Data for this task:
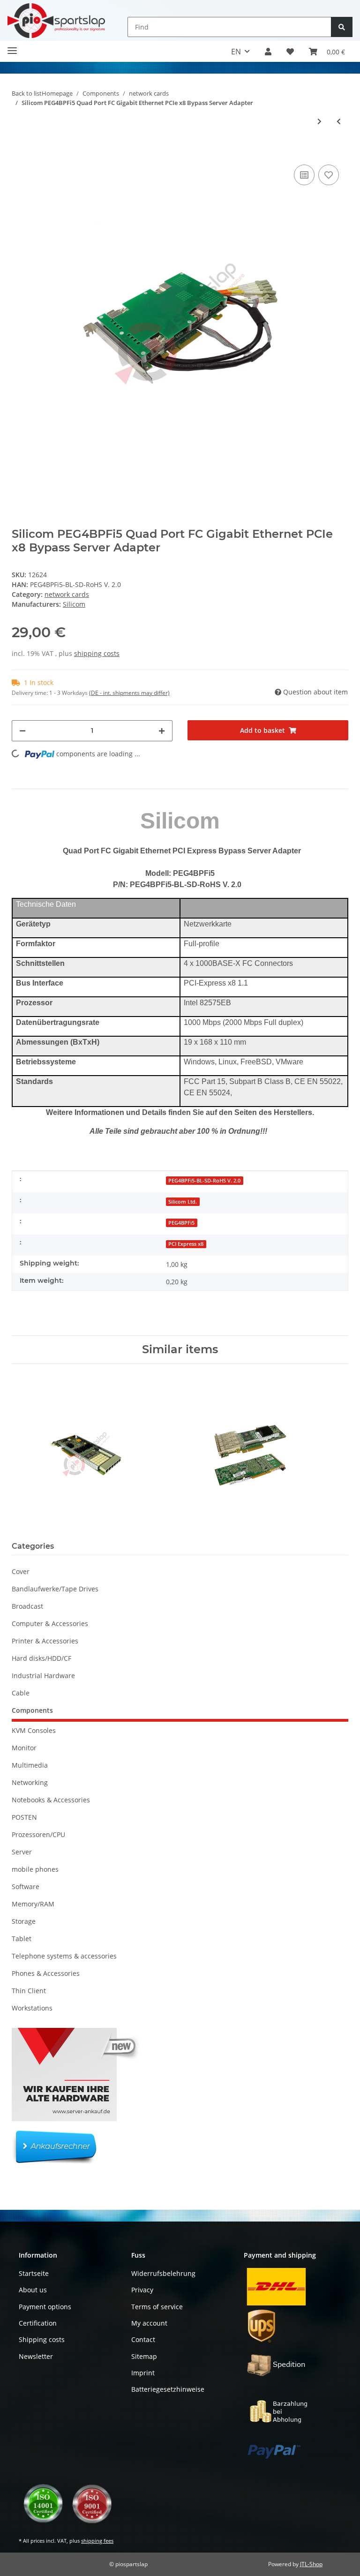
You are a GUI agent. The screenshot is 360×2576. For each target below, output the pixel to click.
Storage (24, 1921)
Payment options (45, 2306)
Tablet (21, 1938)
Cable (21, 1692)
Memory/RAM (33, 1903)
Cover (21, 1571)
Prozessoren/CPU (38, 1834)
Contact (143, 2339)
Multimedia (30, 1765)
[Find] (341, 27)
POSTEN (24, 1817)
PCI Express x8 (185, 1244)
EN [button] (236, 51)
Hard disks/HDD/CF (41, 1658)
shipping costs (97, 653)
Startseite (34, 2273)
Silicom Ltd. (182, 1201)
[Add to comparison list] (304, 175)
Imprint (143, 2372)
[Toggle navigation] (12, 47)
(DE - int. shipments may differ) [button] (129, 693)
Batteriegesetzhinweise (167, 2389)
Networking (30, 1782)
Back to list (27, 93)
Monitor (24, 1747)
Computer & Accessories (50, 1623)
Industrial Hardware (43, 1675)
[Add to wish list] (328, 175)
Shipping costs (42, 2339)
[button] (268, 51)
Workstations (32, 2008)
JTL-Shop (311, 2564)
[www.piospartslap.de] (56, 20)
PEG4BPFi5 (181, 1223)
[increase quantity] (161, 731)
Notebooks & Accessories (51, 1799)
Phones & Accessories (46, 1973)
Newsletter (36, 2356)
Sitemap (144, 2356)
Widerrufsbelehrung (163, 2273)
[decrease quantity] (22, 731)
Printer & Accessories (45, 1640)
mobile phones (35, 1869)
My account (149, 2323)
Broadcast (27, 1606)
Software (25, 1886)
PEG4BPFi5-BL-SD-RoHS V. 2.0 (204, 1180)
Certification (38, 2323)
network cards (67, 594)
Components (32, 1710)
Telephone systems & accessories (64, 1955)
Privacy (142, 2289)
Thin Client (29, 1990)
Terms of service (157, 2306)
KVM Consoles (34, 1730)
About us (33, 2289)
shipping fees (97, 2540)
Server (22, 1851)
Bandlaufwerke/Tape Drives (55, 1588)
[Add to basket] (19, 148)
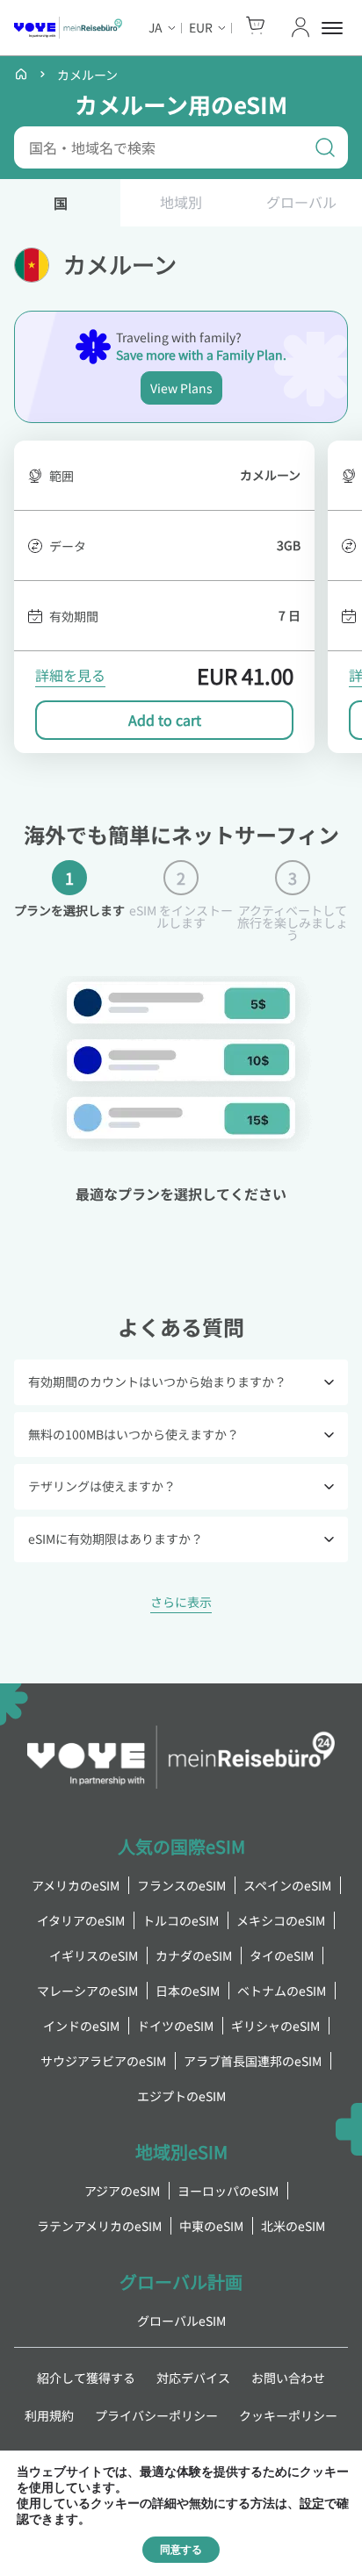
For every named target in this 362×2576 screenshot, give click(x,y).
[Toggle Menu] (335, 28)
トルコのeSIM (180, 1920)
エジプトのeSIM (181, 2096)
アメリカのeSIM (75, 1885)
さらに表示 (181, 1604)
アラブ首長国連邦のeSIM (253, 2061)
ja (155, 27)
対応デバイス (193, 2377)
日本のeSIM (188, 1990)
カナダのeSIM (194, 1955)
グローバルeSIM (181, 2320)
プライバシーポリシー (156, 2415)
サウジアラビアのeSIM (103, 2061)
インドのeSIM (81, 2025)
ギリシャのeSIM (275, 2025)
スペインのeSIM (287, 1885)
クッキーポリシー (288, 2415)
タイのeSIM (282, 1955)
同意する (181, 2550)
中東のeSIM (211, 2226)
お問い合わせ (288, 2377)
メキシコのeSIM (280, 1920)
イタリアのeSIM (81, 1920)
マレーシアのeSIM (87, 1990)
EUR (201, 27)
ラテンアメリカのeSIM (99, 2226)
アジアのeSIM (122, 2190)
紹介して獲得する (86, 2377)
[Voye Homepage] (68, 28)
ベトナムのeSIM (281, 1990)
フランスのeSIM (181, 1885)
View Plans (181, 388)
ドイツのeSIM (175, 2025)
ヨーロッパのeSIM (228, 2190)
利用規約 (49, 2415)
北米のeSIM (293, 2226)
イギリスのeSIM (93, 1955)
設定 (312, 2504)
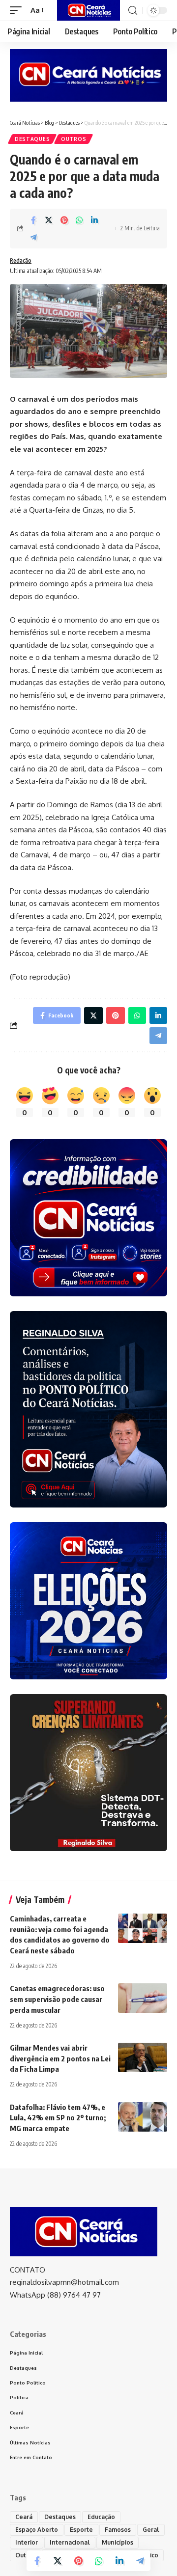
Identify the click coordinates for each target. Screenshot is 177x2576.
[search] (133, 10)
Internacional (70, 2542)
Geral (151, 2529)
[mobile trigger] (18, 10)
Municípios (117, 2542)
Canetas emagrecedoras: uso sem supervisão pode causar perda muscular (57, 1999)
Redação (20, 260)
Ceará (23, 2517)
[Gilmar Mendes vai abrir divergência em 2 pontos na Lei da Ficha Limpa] (142, 2057)
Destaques (32, 139)
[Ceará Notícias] (88, 10)
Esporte (81, 2529)
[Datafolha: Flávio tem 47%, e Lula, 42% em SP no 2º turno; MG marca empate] (142, 2117)
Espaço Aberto (36, 2529)
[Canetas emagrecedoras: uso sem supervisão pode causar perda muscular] (142, 1998)
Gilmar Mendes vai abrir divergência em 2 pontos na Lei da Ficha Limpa (60, 2058)
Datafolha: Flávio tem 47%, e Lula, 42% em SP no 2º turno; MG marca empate (58, 2118)
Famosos (118, 2529)
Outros (73, 139)
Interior (26, 2542)
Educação (101, 2517)
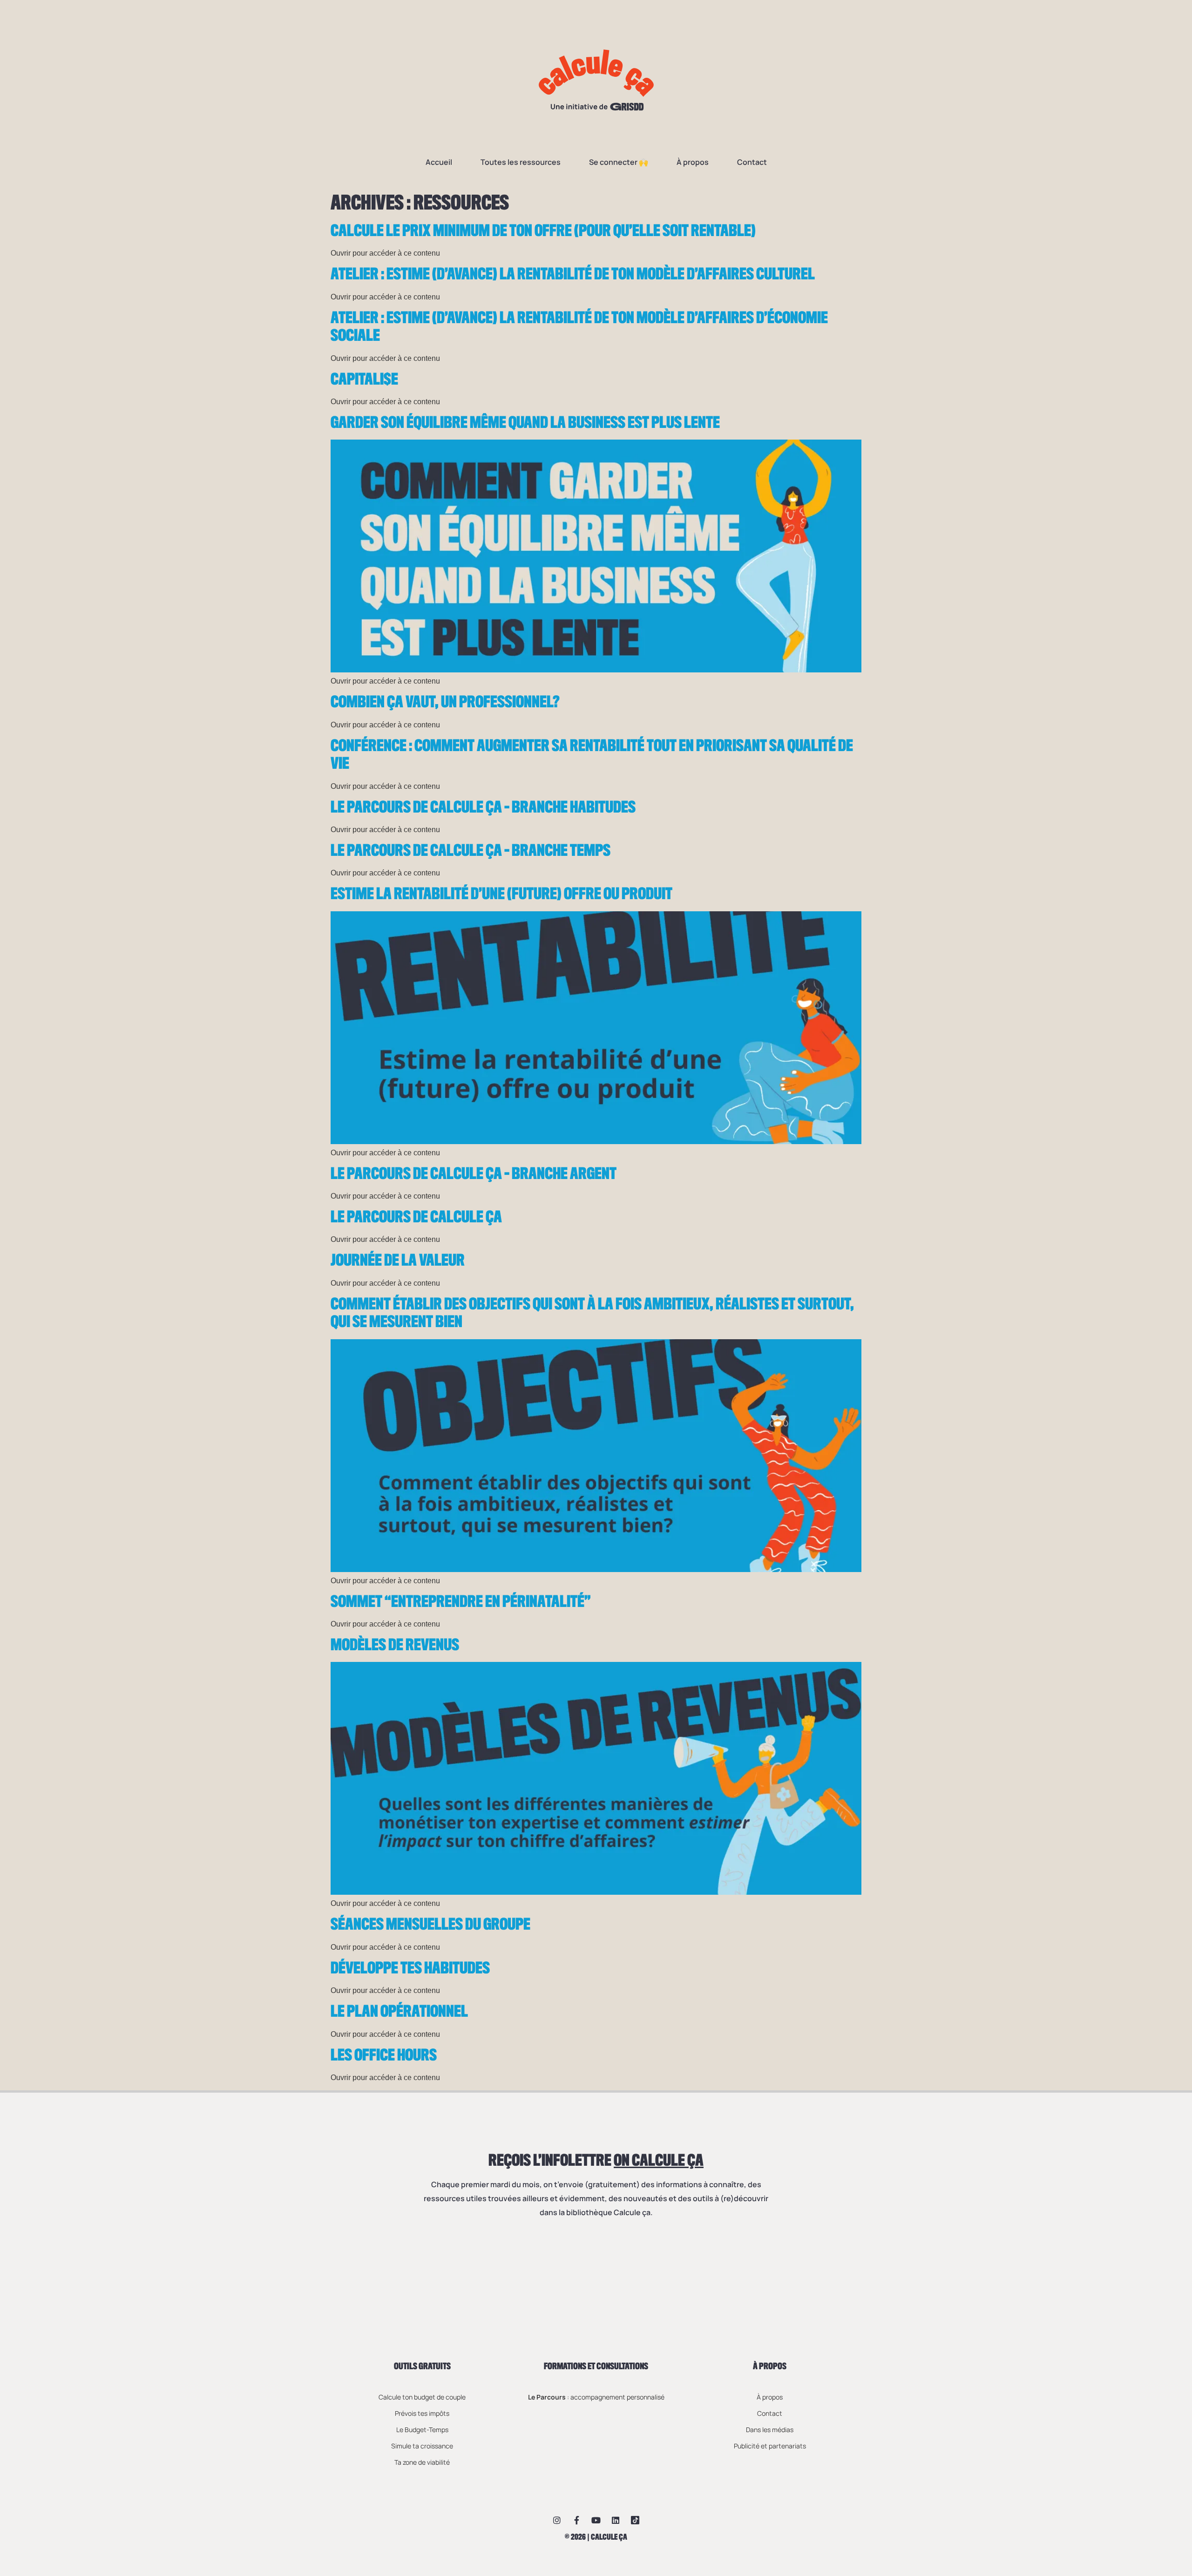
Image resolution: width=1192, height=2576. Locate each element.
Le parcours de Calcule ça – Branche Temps (470, 851)
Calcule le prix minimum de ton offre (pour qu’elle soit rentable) (543, 231)
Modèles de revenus (395, 1645)
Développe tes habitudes (410, 1968)
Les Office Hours (384, 2055)
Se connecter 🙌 (618, 162)
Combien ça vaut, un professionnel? (445, 702)
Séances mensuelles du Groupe (430, 1925)
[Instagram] (557, 2520)
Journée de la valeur (398, 1261)
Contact (752, 162)
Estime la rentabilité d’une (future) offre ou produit (501, 894)
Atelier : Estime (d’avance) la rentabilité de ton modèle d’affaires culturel (573, 274)
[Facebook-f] (576, 2520)
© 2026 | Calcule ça (596, 2537)
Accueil (439, 162)
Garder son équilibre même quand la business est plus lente (525, 423)
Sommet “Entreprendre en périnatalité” (461, 1602)
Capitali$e (364, 380)
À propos (693, 162)
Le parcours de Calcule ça (416, 1217)
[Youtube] (596, 2520)
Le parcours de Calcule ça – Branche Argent (473, 1174)
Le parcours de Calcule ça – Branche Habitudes (483, 807)
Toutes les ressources (521, 162)
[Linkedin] (615, 2520)
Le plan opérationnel (399, 2012)
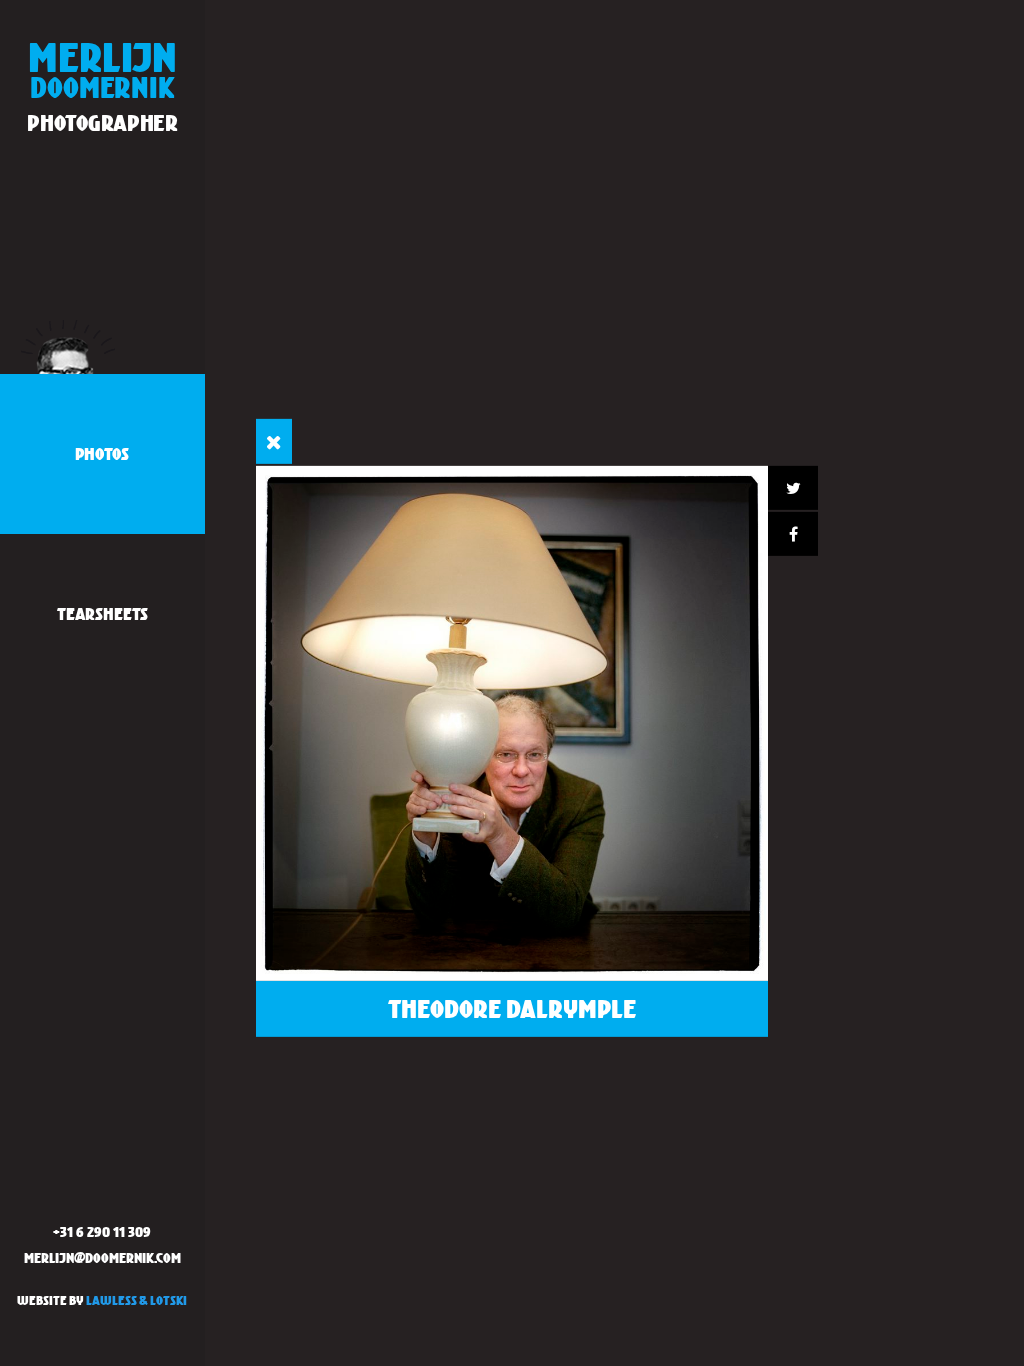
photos (102, 453)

Task objective:
Going back over the entries above, copy word for word every line from the one that has "対応デバイス (193, 2377)" on through the one that has "View Plans (181, 388)".

Response box:
対応デバイス (193, 2377)
日本のeSIM (188, 1990)
カナダのeSIM (194, 1955)
グローバルeSIM (181, 2320)
プライバシーポリシー (156, 2415)
サウジアラビアのeSIM (103, 2061)
インドのeSIM (81, 2025)
ギリシャのeSIM (275, 2025)
スペインのeSIM (287, 1885)
クッキーポリシー (288, 2415)
タイのeSIM (282, 1955)
同意する (181, 2550)
中東のeSIM (211, 2226)
お問い合わせ (288, 2377)
メキシコのeSIM (280, 1920)
イタリアのeSIM (81, 1920)
マレーシアのeSIM (87, 1990)
EUR (201, 27)
ラテンアメリカのeSIM (99, 2226)
アジアのeSIM (122, 2190)
紹介して獲得する (86, 2377)
[Voye Homepage] (68, 28)
ベトナムのeSIM (281, 1990)
フランスのeSIM (181, 1885)
View Plans (181, 388)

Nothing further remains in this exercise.